Vitis High-Level Synthesis User Guide (UG1399)

Document ID
Release Date
2022.2 English

In a previous section, we introduced optimization concepts such as loop unrolling and pipelining as a means for exploring parallelism. However, this was done without considering how array access patterns may prevent such optimizations when the arrays are mapped to memories instead of registers. Arrays mapped to memories can become the bottleneck in a design’s performance. Vitis HLS provides a number of optimizations, such as array reshaping and array partitioning, that can remove these memory bottlenecks. Whenever possible, these automatic memory optimizations should be used, minimizing the number of code modifications. However, there may be situations where explicitly coding the memory architecture is either required to meet performance or may allow designers to achieve an even better quality of results. In these cases, it is essential that array accesses are coded in such a way as to not limit performance. This means analyzing array access patterns and organizing the memories in a design so that the desired throughput and area can be achieved. The following code example shows a case in which access to an array can limit performance in the final RTL design. In this example, there are three accesses to the array mem[N] to create a summed result. Refer to Vitis-HLS-Introductory-Examples/Interface/Memory/memory_bottleneck for the full version of this example.

#include "array_mem_bottleneck.h"
dout_t array_mem_bottleneck(din_t mem[N]) { 
 dout_t sum=0;
 int i;
   sum += mem[i] + mem[i-1] + mem[i-2];
 return sum;

During synthesis, the array is implemented as a RAM. If the RAM is specified as a single-port RAM it is impossible to pipeline loop SUM_LOOP to process a new loop iteration every clock cycle.

Trying to pipeline SUM_LOOP with an initiation interval of 1 results in the following message (after failing to achieve a throughput of 1, Vitis HLS relaxes the constraint):

INFO: [SCHED 61] Pipelining loop 'SUM_LOOP'.
WARNING: [SCHED 69] Unable to schedule 'load' operation ('mem_load_2', 
bottleneck.c:62) on array 'mem' due to limited memory ports.
INFO: [SCHED 61] Pipelining result: Target II: 1, Final II: 2, Depth: 3.

The issue here is that the single-port RAM has only a single data port: only one read (or one write) can be performed in each clock cycle.

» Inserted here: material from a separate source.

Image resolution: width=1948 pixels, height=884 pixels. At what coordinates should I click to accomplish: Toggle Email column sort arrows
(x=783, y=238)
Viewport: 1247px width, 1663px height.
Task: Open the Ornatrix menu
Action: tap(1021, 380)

  • SUM_LOOP Cycle1: read mem[i];
  • SUM_LOOP Cycle2: read mem[i-1], sum values;
  • SUM_LOOP Cycle3: read mem[i-2], sum values;

A dual-port RAM could be used, but this allows only two accesses per clock cycle. Three reads are required to calculate the value of sum, and so three accesses per clock cycle are required to pipeline the loop with an new iteration every clock cycle.

The code in the example above can be rewritten as shown in the following code example to allow the code to be pipelined with a throughput of 1. In the following code example, by performing pre-reads and manually pipelining the data accesses, there is only one array read specified in each iteration of the loop. This ensures that only a single-port RAM is required to achieve the performance.

#include "array_mem_perform.h"
dout_t array_mem_perform(din_t mem[N]) { 
 din_t tmp0, tmp1, tmp2;
 dout_t sum=0;
 int i;
 tmp0 = mem[0];
 tmp1 = mem[1];
 SUM_LOOP:for (i = 2; i < N; i++) {
 tmp2 = mem[i];
 sum += tmp2 + tmp1 + tmp0;
 tmp0 = tmp1;
 tmp1 = tmp2;
 return sum;

Such changes to the source code as shown above are not always required. The more typical case is to use optimization directives/pragmas to achieve the same result. Vitis HLS includes optimization directives for changing how arrays are implemented and accessed. There are two main classes of optimization:

  • Array Partition splits apart the original array into smaller arrays or into individual registers.
  • Array Reshape reorganizes the array into a different memory arrangement to increase parallelism but without splitting apart the original array.